The sessions act as a form of expression and healing allowing patients to escape from everyday redundancies in the hospital and the freedom to explore a world of their own. Without artistic expression, therapy sessions are often a lot less colorful and stimulating.

“During these sessions, children open up to the therapists and discuss emotions that they may not be comfortable sharing with other staff.  Often emotions of traumatic events, anxiety, depression or fear can be discussed,” says Melissa Speiser, Co-Manager of Acute Care Pediatrics. “Art therapy is less intimidating than other medical modalities in our environment.”

The Art Therapy program received funding from Spirit Halloween stores during the busy Halloween shopping season through the ‘Spirit of Children’ Program, an initiative dedicated to making hospitals less scary for kids. Since 2010, Spirit of Children has donated $128,684 to support the Child Life Zone thanks to the help of Spirit Halloween store customers who dig into their pockets for a small donation that adds up to a lot.  Rick Tereo from the Spirit of Children Program has noted just how important this mission is:

“Local Spirit Halloween stores collect donations during the selling season, so that the benefit is felt in the immediate community. It is gratifying to us to understand what is made possible through our support,” says Rick. “All of the artwork sent to us from children across North America has brought great joy to me and helped me to understand  a little of what they are going through.”
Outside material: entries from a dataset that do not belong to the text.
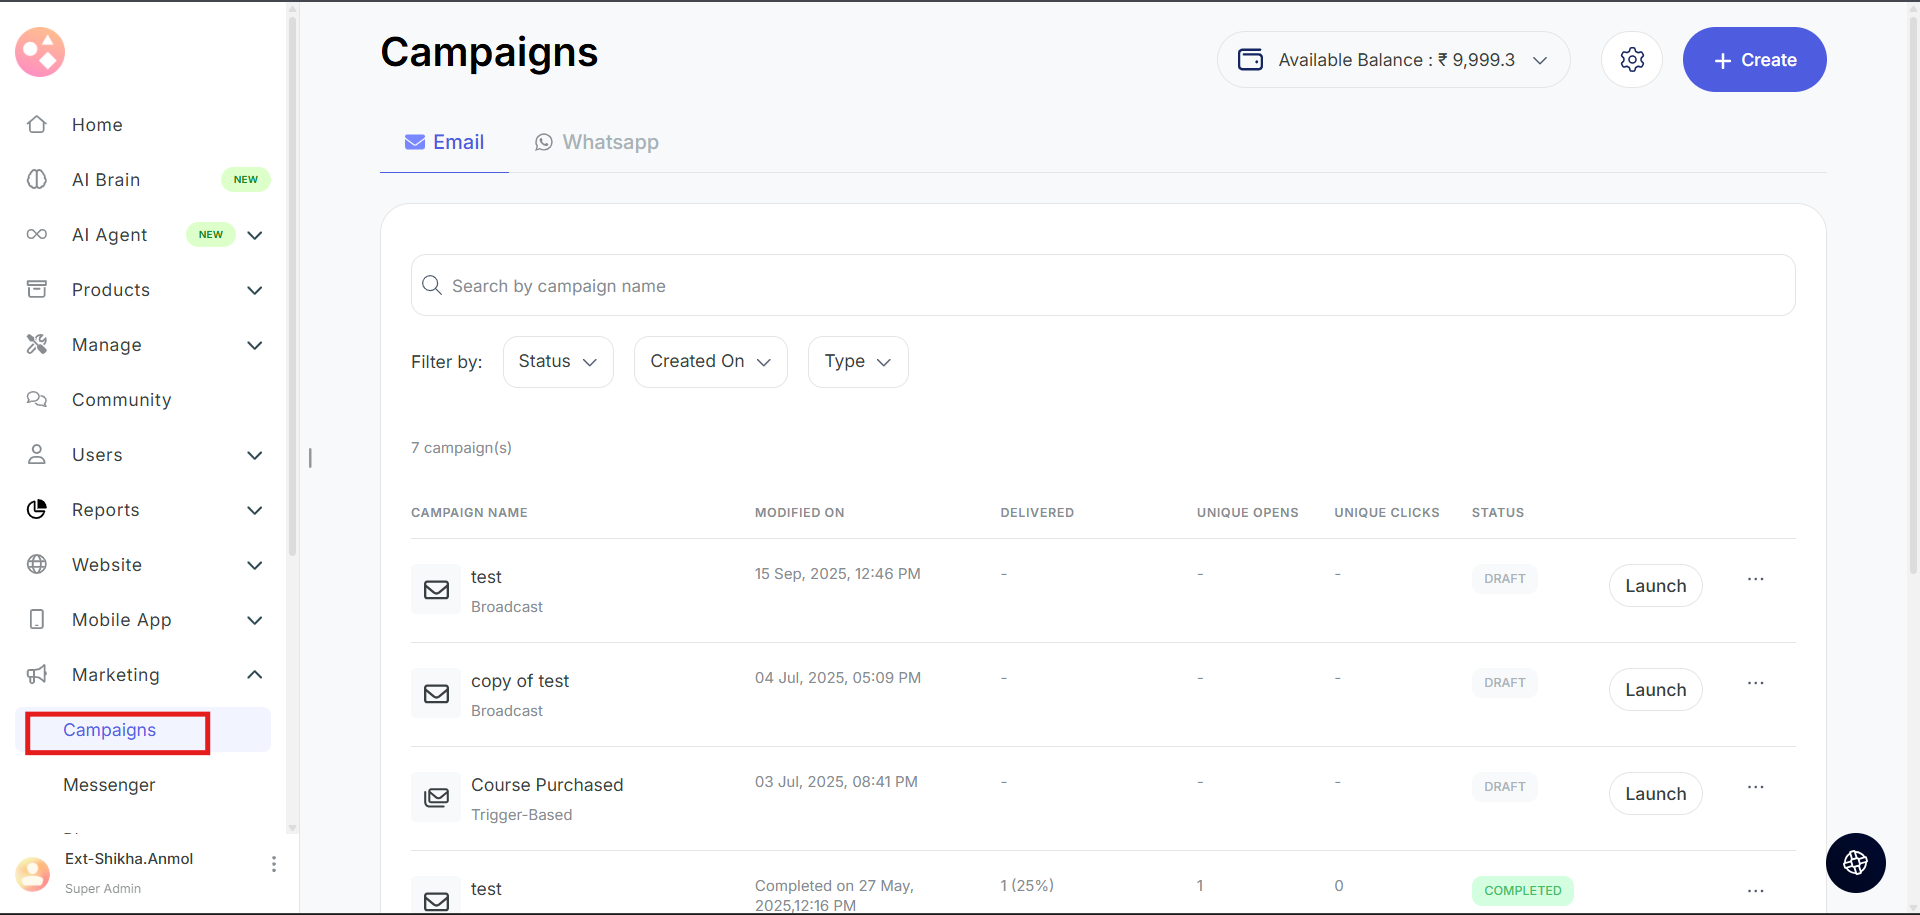Open the settings gear icon
This screenshot has height=915, width=1920.
point(1632,60)
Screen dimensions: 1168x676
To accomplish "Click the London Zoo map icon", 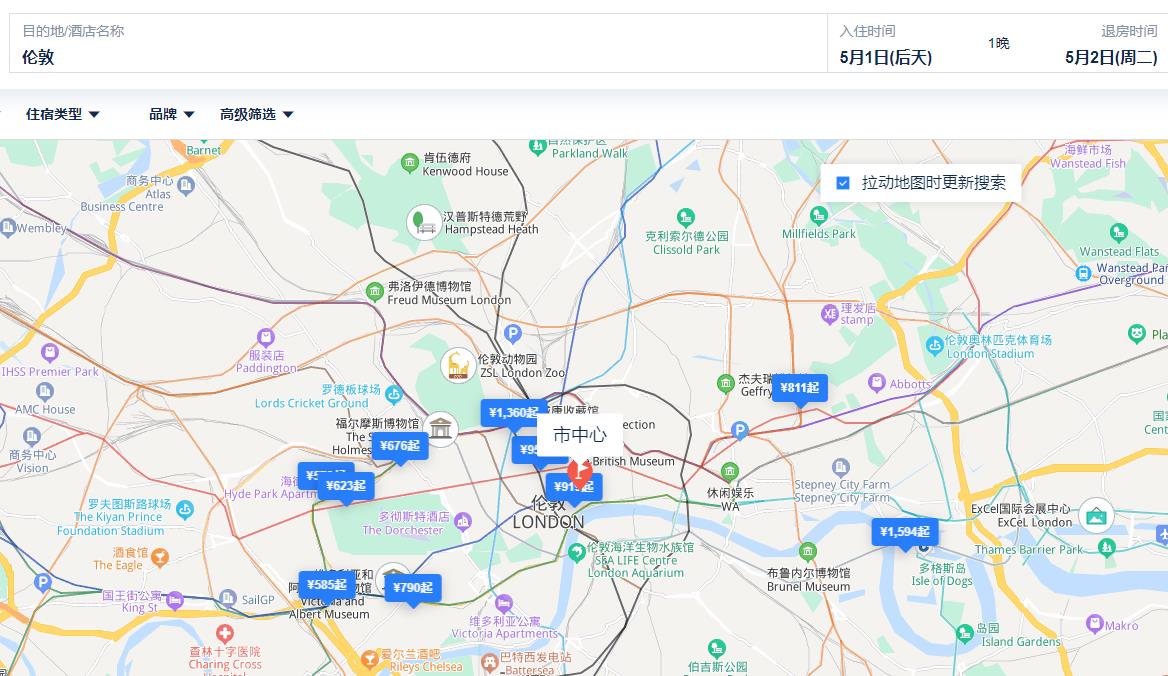I will pyautogui.click(x=458, y=366).
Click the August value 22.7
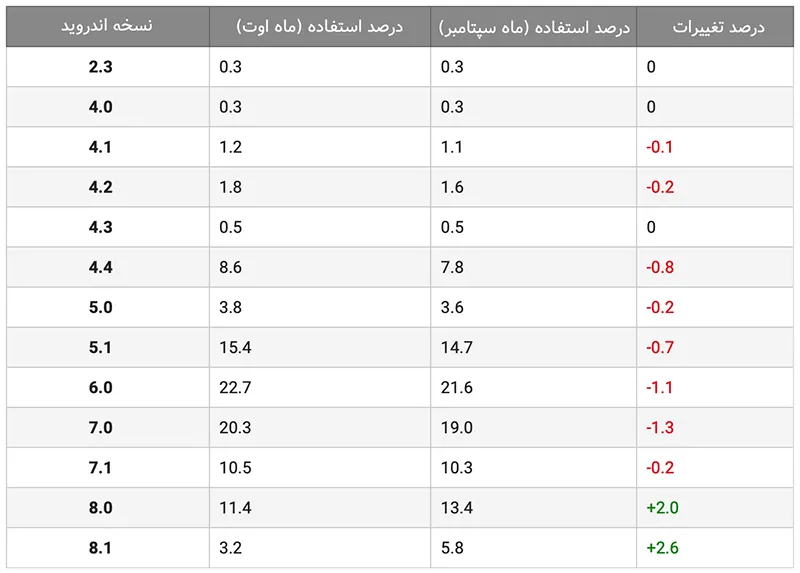The width and height of the screenshot is (800, 573). tap(236, 387)
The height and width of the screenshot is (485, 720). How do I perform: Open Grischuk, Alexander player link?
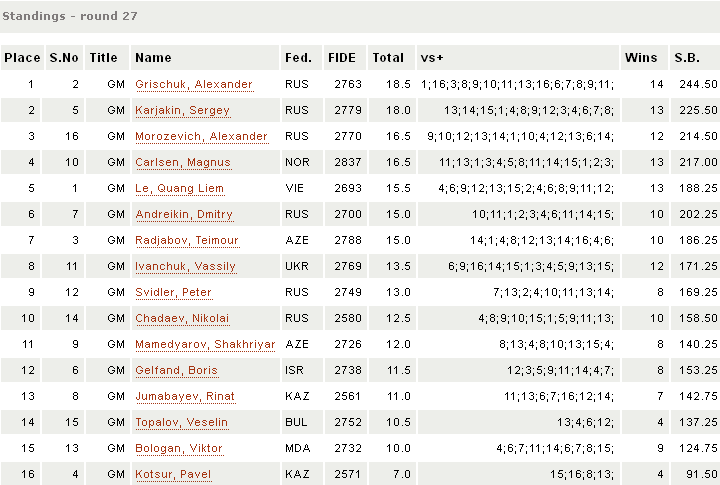[x=193, y=85]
It is common for certain health indicators to rise to the surface during a typical session, allowing staff to pinpoint areas revolving around the child’s coping skills, health behaviours and positive or negative life choices. It is especially beneficial in treatment plans for patients who are sometimes difficult to engage with, such as teens with eating disorders, overdoses or oncology patients.

“Art therapy can also uncover social issues that children face daily such as bullying,” explains Melissa. “This therapy can be a very important piece to help the medical staff assess beyond the physical.”

It’s a bit like painting by numbers; a step-by-step process. As creativity takes its course, medical staff are able to see how a patient is evolving both inside and out. When kids have difficulty interpreting and communicating how they feel, an Art Therapy session just may be the solution to helping them express feelings, thoughts and ideas.

“Most patients are very receptive to the services. They tend to show excitement, engagement and non-verbal cues that would indicate that they are benefitting, such as smiling, laughing and demonstrating creativity,” says Tracey. “In some cases where resistance is observed, the patients seem to respond favourably after giving art a chance. They let their defenses down due to the nonthreatening aspects of using the art as a bridge to communication.”

Art Therapy sessions will be an addition to the Child Life Zone in Saskatchewan’s new Jim Pattison Children’s Hospital, set to open in 2019. The 2,800 square foot space will be a place where pediatric patients and their families can play, learn, laugh and relax. It was created in partnership with country music legend Garth Brooks and his Teammates for Kids Foundation, The Mosaic Company, and the Jim Pattison Children’s Hospital Foundation.

“We are so thankful for the funding received for the Art Therapy program and the therapists who work directly with our sick and injured children,” says Brynn Boback-Lane, President and CEO of Jim Pattison Children’s Hospital Foundation. “Having personal expressions of art through creative therapy as a part of the Child Life Program is a proven healer. This addition will make an immense difference in a child’s physical and emotional healing.”